Stored data:
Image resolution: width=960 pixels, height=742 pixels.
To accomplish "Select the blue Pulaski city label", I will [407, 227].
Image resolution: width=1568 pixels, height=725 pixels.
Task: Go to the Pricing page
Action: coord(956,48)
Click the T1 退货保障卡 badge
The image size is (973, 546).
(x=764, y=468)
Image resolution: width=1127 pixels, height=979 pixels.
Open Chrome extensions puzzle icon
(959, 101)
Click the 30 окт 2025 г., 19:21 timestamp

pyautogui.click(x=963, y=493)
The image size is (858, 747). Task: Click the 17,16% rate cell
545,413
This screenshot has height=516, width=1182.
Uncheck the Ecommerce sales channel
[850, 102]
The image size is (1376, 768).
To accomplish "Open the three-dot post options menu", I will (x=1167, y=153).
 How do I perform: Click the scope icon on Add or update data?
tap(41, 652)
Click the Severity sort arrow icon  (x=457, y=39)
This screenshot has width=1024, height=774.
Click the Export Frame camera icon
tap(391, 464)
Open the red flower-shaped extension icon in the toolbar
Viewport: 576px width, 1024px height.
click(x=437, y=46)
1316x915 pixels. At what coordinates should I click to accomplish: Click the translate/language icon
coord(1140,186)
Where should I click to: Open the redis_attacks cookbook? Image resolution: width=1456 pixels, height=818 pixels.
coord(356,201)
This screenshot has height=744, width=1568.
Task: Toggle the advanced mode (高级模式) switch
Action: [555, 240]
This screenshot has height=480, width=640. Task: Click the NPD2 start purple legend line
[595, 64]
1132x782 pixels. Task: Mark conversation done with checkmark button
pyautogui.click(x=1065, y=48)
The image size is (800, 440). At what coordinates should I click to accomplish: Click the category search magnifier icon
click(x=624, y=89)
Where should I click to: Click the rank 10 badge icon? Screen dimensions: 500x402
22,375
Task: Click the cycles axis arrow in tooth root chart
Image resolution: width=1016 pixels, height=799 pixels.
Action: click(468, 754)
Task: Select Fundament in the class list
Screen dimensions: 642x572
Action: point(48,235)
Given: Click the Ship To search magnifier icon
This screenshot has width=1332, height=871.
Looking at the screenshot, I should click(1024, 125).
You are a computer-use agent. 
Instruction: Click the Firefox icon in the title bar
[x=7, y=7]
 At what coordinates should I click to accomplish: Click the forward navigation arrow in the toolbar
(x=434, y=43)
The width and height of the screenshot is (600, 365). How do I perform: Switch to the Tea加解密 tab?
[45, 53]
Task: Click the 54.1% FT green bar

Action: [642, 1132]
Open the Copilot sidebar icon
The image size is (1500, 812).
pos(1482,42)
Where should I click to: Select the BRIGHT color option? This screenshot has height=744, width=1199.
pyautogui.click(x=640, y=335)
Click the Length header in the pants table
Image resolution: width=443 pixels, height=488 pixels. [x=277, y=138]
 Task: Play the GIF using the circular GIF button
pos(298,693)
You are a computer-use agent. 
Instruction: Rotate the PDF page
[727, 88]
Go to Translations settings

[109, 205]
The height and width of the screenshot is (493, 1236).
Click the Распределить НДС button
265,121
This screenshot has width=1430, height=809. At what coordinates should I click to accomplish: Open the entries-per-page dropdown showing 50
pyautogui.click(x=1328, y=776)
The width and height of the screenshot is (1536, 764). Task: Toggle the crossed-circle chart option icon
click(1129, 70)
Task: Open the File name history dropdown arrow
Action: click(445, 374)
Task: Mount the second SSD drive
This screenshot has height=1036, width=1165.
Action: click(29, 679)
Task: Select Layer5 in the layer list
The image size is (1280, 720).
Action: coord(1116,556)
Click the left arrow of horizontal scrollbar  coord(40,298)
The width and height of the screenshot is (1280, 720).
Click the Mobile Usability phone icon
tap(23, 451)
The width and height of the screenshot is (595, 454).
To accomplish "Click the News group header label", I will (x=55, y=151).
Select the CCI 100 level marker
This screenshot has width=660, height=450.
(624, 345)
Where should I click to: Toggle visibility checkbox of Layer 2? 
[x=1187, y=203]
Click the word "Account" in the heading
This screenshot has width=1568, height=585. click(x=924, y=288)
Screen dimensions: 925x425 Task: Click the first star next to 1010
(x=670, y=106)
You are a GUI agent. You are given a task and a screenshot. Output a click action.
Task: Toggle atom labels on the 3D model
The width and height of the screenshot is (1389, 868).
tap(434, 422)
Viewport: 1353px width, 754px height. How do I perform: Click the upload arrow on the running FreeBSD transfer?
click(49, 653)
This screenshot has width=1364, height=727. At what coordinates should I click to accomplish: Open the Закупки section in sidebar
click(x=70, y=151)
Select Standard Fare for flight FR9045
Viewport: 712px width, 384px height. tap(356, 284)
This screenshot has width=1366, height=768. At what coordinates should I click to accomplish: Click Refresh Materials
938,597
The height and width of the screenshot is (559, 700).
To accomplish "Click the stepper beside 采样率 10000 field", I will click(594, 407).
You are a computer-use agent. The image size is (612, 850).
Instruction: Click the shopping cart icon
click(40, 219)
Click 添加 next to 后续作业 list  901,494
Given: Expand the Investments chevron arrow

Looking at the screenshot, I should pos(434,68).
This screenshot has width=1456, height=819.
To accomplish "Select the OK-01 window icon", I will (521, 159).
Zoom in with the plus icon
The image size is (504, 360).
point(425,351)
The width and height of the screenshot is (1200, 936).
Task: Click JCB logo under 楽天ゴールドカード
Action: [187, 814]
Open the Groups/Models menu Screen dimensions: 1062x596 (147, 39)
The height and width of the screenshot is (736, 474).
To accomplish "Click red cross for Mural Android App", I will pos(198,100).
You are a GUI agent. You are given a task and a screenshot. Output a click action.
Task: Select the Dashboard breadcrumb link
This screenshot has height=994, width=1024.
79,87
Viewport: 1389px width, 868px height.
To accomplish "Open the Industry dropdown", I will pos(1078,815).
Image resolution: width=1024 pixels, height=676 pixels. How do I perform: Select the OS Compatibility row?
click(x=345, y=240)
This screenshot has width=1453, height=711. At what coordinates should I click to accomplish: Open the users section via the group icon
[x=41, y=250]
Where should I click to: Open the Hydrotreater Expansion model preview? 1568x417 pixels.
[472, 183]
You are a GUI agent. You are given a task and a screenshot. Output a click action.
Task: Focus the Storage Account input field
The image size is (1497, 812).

Problem => Write down all the entries again without a single difference.

Solution to this task =>
Image resolution: width=960 pixels, height=742 pixels.
To accomplish "Select the blue Pulaski city label", I will [407, 227].
Image resolution: width=1568 pixels, height=725 pixels.
Task: Go to the Pricing page
Action: coord(956,48)
Click the T1 退货保障卡 badge
The image size is (973, 546).
(x=764, y=468)
Image resolution: width=1127 pixels, height=979 pixels.
Open Chrome extensions puzzle icon
(959, 101)
Click the 30 окт 2025 г., 19:21 timestamp

pyautogui.click(x=963, y=493)
The image size is (858, 747). Task: Click the 17,16% rate cell
545,413
This screenshot has height=516, width=1182.
Uncheck the Ecommerce sales channel
[850, 102]
The image size is (1376, 768).
To accomplish "Open the three-dot post options menu", I will (x=1167, y=153).
 How do I perform: Click the scope icon on Add or update data?
tap(41, 652)
Click the Severity sort arrow icon  (x=457, y=39)
This screenshot has width=1024, height=774.
Click the Export Frame camera icon
tap(391, 464)
Open the red flower-shaped extension icon in the toolbar
Viewport: 576px width, 1024px height.
click(x=437, y=46)
1316x915 pixels. At what coordinates should I click to accomplish: Click the translate/language icon
coord(1140,186)
Where should I click to: Open the redis_attacks cookbook? Image resolution: width=1456 pixels, height=818 pixels.
coord(356,201)
This screenshot has height=744, width=1568.
Task: Toggle the advanced mode (高级模式) switch
Action: [555, 240]
This screenshot has height=480, width=640. Task: Click the NPD2 start purple legend line
[595, 64]
1132x782 pixels. Task: Mark conversation done with checkmark button
pyautogui.click(x=1065, y=48)
The image size is (800, 440). At what coordinates should I click to accomplish: Click the category search magnifier icon
click(x=624, y=89)
Where should I click to: Click the rank 10 badge icon? Screen dimensions: 500x402
22,375
Task: Click the cycles axis arrow in tooth root chart
Image resolution: width=1016 pixels, height=799 pixels.
Action: click(468, 754)
Task: Select Fundament in the class list
Screen dimensions: 642x572
Action: point(48,235)
Given: Click the Ship To search magnifier icon
This screenshot has width=1332, height=871.
Looking at the screenshot, I should click(1024, 125).
You are a computer-use agent. 
Instruction: Click the Firefox icon in the title bar
[x=7, y=7]
 At what coordinates should I click to accomplish: Click the forward navigation arrow in the toolbar
(x=434, y=43)
The width and height of the screenshot is (600, 365). How do I perform: Switch to the Tea加解密 tab?
[45, 53]
Task: Click the 54.1% FT green bar

Action: [642, 1132]
Open the Copilot sidebar icon
The image size is (1500, 812).
pos(1482,42)
Where should I click to: Select the BRIGHT color option? This screenshot has height=744, width=1199.
pyautogui.click(x=640, y=335)
Click the Length header in the pants table
Image resolution: width=443 pixels, height=488 pixels. [x=277, y=138]
 Task: Play the GIF using the circular GIF button
pos(298,693)
You are a computer-use agent. 
Instruction: Rotate the PDF page
[727, 88]
Go to Translations settings

[109, 205]
The height and width of the screenshot is (493, 1236).
Click the Распределить НДС button
265,121
This screenshot has width=1430, height=809. At what coordinates should I click to accomplish: Open the entries-per-page dropdown showing 50
pyautogui.click(x=1328, y=776)
The width and height of the screenshot is (1536, 764). Task: Toggle the crossed-circle chart option icon
click(1129, 70)
Task: Open the File name history dropdown arrow
Action: click(445, 374)
Task: Mount the second SSD drive
This screenshot has height=1036, width=1165.
Action: click(29, 679)
Task: Select Layer5 in the layer list
The image size is (1280, 720).
Action: coord(1116,556)
Click the left arrow of horizontal scrollbar  coord(40,298)
The width and height of the screenshot is (1280, 720).
Click the Mobile Usability phone icon
tap(23, 451)
The width and height of the screenshot is (595, 454).
To accomplish "Click the News group header label", I will (x=55, y=151).
Select the CCI 100 level marker
This screenshot has width=660, height=450.
(624, 345)
Where should I click to: Toggle visibility checkbox of Layer 2? 
[x=1187, y=203]
Click the word "Account" in the heading
This screenshot has width=1568, height=585. click(x=924, y=288)
Screen dimensions: 925x425 Task: Click the first star next to 1010
(x=670, y=106)
You are a GUI agent. You are given a task and a screenshot. Output a click action.
Task: Toggle atom labels on the 3D model
The width and height of the screenshot is (1389, 868).
tap(434, 422)
Viewport: 1353px width, 754px height. How do I perform: Click the upload arrow on the running FreeBSD transfer?
click(49, 653)
This screenshot has width=1364, height=727. At what coordinates should I click to accomplish: Open the Закупки section in sidebar
click(x=70, y=151)
Select Standard Fare for flight FR9045
Viewport: 712px width, 384px height. tap(356, 284)
This screenshot has width=1366, height=768. At what coordinates should I click to accomplish: Click Refresh Materials
938,597
The height and width of the screenshot is (559, 700).
To accomplish "Click the stepper beside 采样率 10000 field", I will click(594, 407).
You are a computer-use agent. The image size is (612, 850).
Instruction: Click the shopping cart icon
click(40, 219)
Click 添加 next to 后续作业 list  901,494
Given: Expand the Investments chevron arrow

Looking at the screenshot, I should pos(434,68).
This screenshot has width=1456, height=819.
To accomplish "Select the OK-01 window icon", I will (521, 159).
Zoom in with the plus icon
The image size is (504, 360).
point(425,351)
The width and height of the screenshot is (1200, 936).
Task: Click JCB logo under 楽天ゴールドカード
Action: [187, 814]
Open the Groups/Models menu Screen dimensions: 1062x596 (147, 39)
The height and width of the screenshot is (736, 474).
To accomplish "Click red cross for Mural Android App", I will pos(198,100).
You are a GUI agent. You are given a task and a screenshot. Output a click action.
Task: Select the Dashboard breadcrumb link
This screenshot has height=994, width=1024.
79,87
Viewport: 1389px width, 868px height.
To accomplish "Open the Industry dropdown", I will pos(1078,815).
Image resolution: width=1024 pixels, height=676 pixels. How do I perform: Select the OS Compatibility row?
click(x=345, y=240)
This screenshot has width=1453, height=711. At what coordinates should I click to accomplish: Open the users section via the group icon
[x=41, y=250]
Where should I click to: Open the Hydrotreater Expansion model preview? 1568x417 pixels.
[472, 183]
You are a GUI agent. You are given a task and a screenshot. Output a click action.
Task: Focus the Storage Account input field
The image size is (1497, 812).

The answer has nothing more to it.